【完結】毎日「おはようのキス」をしないと発情する呪いにかけられた騎士団長を助けたい私
 残りの半分は、皮がついているにもかかわらず、ラウルが大きな口で食べてしまう。
 リネットが食べ、残ればラウルが食べ。ときどき、リネットがくすっと微笑を浮かべれば、ラウルは満足そうに小さく笑う。
 食事が終われば、空いた食器類をラウルが片づける。その間、リネットはぼんやりとソファに埋もれたまま。

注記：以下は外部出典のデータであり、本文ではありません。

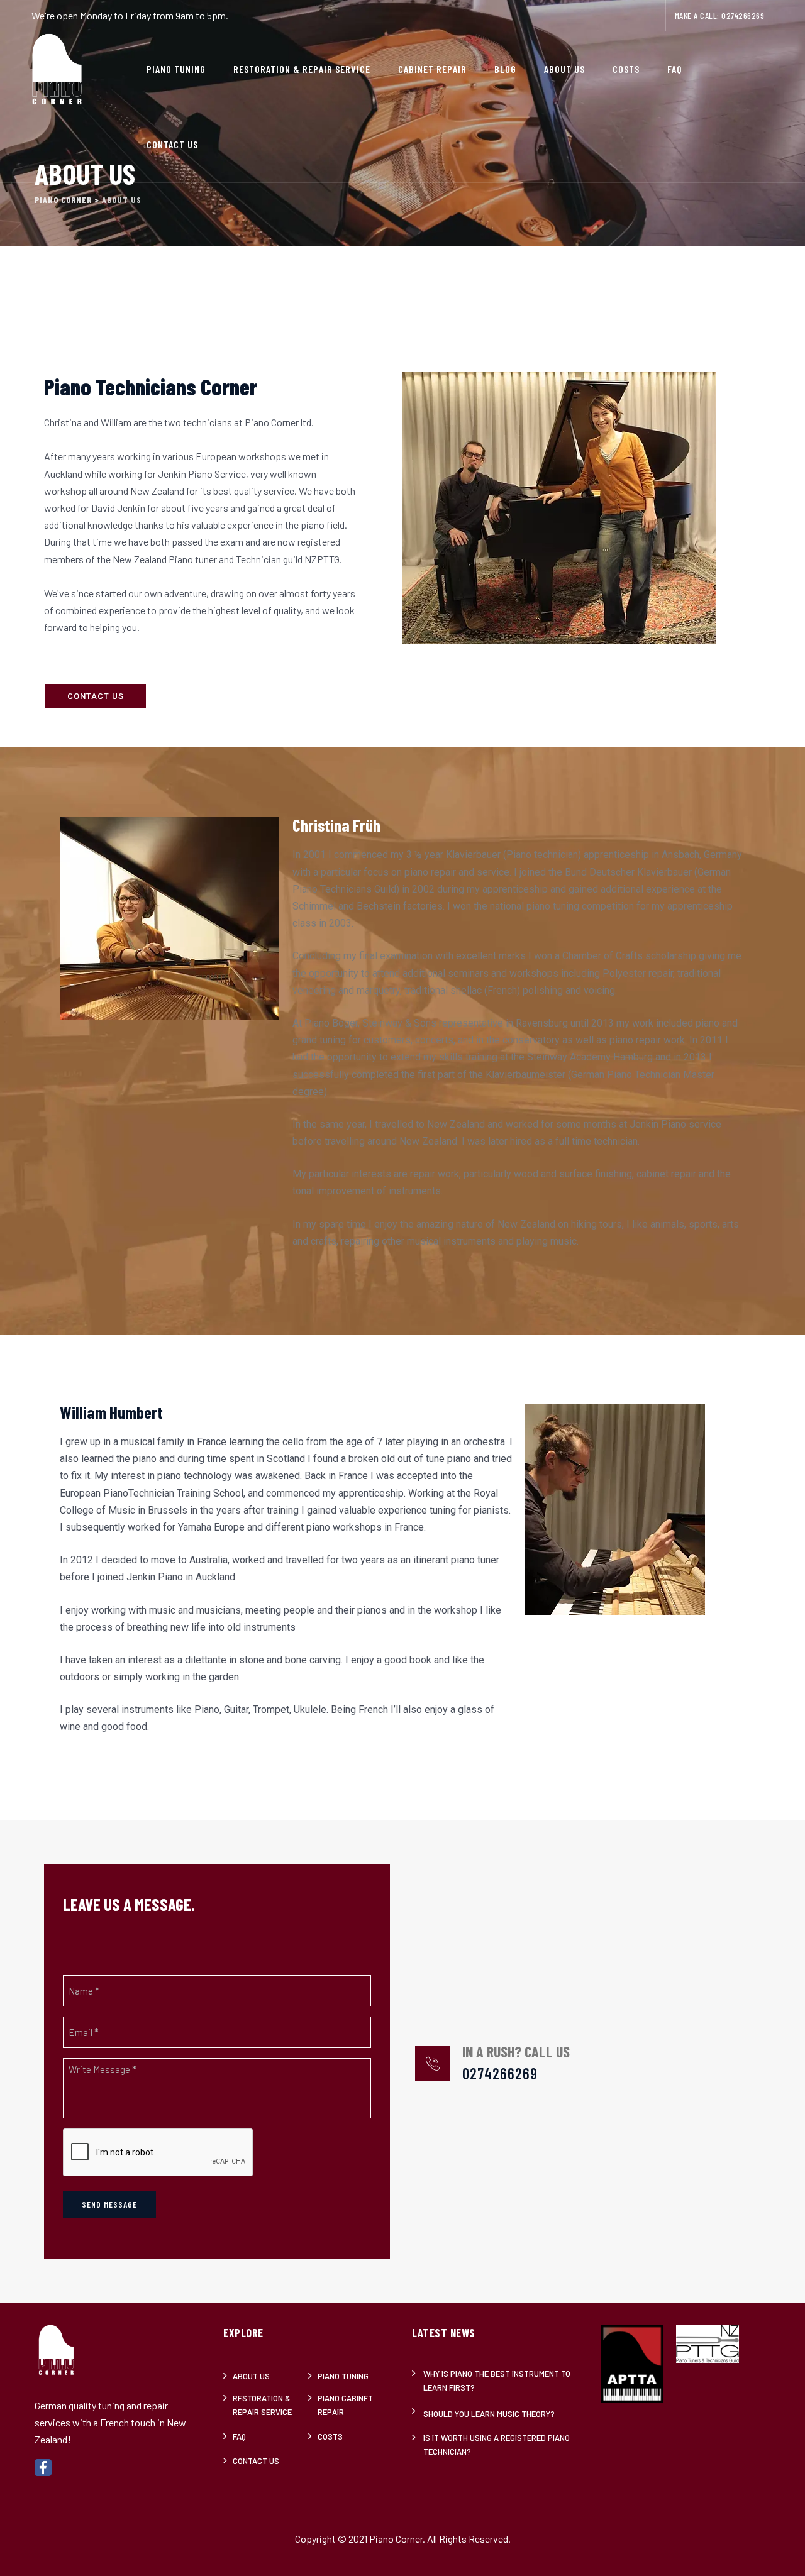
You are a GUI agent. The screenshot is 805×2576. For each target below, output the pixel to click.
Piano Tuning (176, 69)
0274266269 (742, 15)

 そうやってぼんやりとしている間に風呂の用意は整い、入浴の時間となる。
 たっぷりと湯の張られたバスタブ。そこに身を沈めて、リネットははたと思った。
(あれ? もしかして今、快適な生活を送っているのでは?)
 食事は黙っていても出てくるし、挙げ句に、ラウル手ずから食べさせてくれるから、ひな鳥のように口を開けて待っていればいい。こうやって風呂の用意もしてくれるし、洗濯はメイドたちがなんとかしてくれる。
(これではまさしく、エドガー先輩が言っていたなまけもののような生活……)
 そんな生活で本当にいいのだろうか。
 ラウルは今、リネットによって命を救われている。リネットが離れてしまえば、彼は死んでしまうから、側にいて快適ななまけもの生活を与えているだけ。